Orlando, a poetic subversion
My name is Teresa Vieira, and I’m a white cis queer woman. I’ll be reviewing Orlando: My Political Biography, film directed by Paul B. Preciado, part of the 73rd Berlinale’s Encounter section.
These first two sentences are an attempt to connect as a critic, but also as a person, with the way in which the audience gets to know all the different Orlandos that are the focus of Preciado’s film: a multi-generational group of trans non-binary individuals. They present themselves with their own names but also as the performers of the role of Orlando. A sense of unity and community arises from this idea of shifting protagonists, but also a certain notion of continuous metamorphosis: something that builds up throughout the film and is reminiscent of what it actually means to be alive.

Following a linear narrative structure, accompanied or in reference to Virginia Woolf’s ‘Orlando’, we are guided through the film by different narrators, as they share their personal journeys. Untold stories and unrecognised lives exist and persist here in a space that for so long - and even until this day - has excluded them. The sense of narrative linearity is one of many examples of normative film language that is used in the film. Besides the linearity, tropes like the use of talking head shots with the individuals that are part of the film - something we can read as a more ‘conventional’ documentary style. Behind the scenes footage is also used, aiding the deconstruction of the artificial apparatus that comes with fictional cinematic representations, momentarily breaking the illusion and showing the audience how (moving) images can be - or are - made.
The formally conventional aspect of the film, is in fact, the perfect basis for a visual and conceptual expansion of the possibilities of film, representation and storytelling. As we move along moments in which there’s a sudden shift between a personal story and Woolf’s text, there’s an explicit proposal for active listening and participation from the audience. Looking at the film’s costume design, with ravishing modern punk-trashy tones, in a set of historically composed classical atmospheres that nonetheless might feel out of place, there’s an exciting clash between what is set to aesthetically define something. The audience can be moved by the appeal to try and figure out ‘what is beyond’ or ‘in between’ reality and fiction.

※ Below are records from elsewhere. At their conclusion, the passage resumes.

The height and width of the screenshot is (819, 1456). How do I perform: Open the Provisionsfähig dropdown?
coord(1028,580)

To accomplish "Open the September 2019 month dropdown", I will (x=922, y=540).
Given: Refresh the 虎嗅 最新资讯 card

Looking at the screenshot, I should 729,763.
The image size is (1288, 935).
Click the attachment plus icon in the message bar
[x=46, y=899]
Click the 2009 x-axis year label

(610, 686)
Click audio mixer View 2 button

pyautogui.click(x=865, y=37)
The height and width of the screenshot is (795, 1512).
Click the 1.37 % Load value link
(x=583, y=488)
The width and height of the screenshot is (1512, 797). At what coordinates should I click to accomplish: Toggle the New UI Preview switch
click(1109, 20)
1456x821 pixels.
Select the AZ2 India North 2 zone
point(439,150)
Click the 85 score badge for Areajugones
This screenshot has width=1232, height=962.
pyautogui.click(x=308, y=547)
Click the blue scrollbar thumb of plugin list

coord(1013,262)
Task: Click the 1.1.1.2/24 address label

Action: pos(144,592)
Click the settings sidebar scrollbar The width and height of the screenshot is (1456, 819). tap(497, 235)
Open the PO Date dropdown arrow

This ultimately connects with the idea of disrupting, not only those specific binary cinematic poles, but also with the film’s urge to persistently denounce the need to break free from the duality of gender constructs and connect with true human essence: a spectrum of possibilities that need to be recognised.
One particular scene is set in an operation room in which Preciado - himself one Orlando - along with other Orlandos performs surgery on Woolf’s book. Images are meticulously removed from the original in order to place - or to sew - the ones that should have been there all along: images of trans lives and their stories. This is a vital and defining moment: not only in terms of what the film manages to do, but also in terms of what society still needs to achieve: the urgency of (re)writing ‘Humanstory’. Breaking away from the lines drawn by a cis-white-male-euro centric patriarchal discourse, smashing the binary empire - the system - from within.
As words, as well as films, matter, I want to end by acknowledging some of those this film was made with: Orlando and those around them. Oscar-Roza Miller, Janis Sahraoui, Liz Christin, Elios Levy, Victor Marzouk, Kori Ceballos, Vanasay Khamphommala, Ruben Rizza, Julia Postollec, Amir Baylly, Naëlle Dariya, Jenny Bel’Air, Emma Avena, Lillie, Arthur, Eleonore, La Bourette, Noam Iroual, Iris Crosnier, Clara Deshayes, Castiel Emery (Sasha), Fréderic Pierrot (Psychiatrist), Nathan Callot (Armory Salesman), Pierre et Gilles (Doctors), Tristana Gray Martyr (Goddess of Hormones), Le Filip (Goddess of Gender Fucking), Miss Drinks (Goddess of Insurrection), Tom Dekel (Receptionist), Virginie Despentes (Judge), Rilke & Pompom (Orlando's Dogs).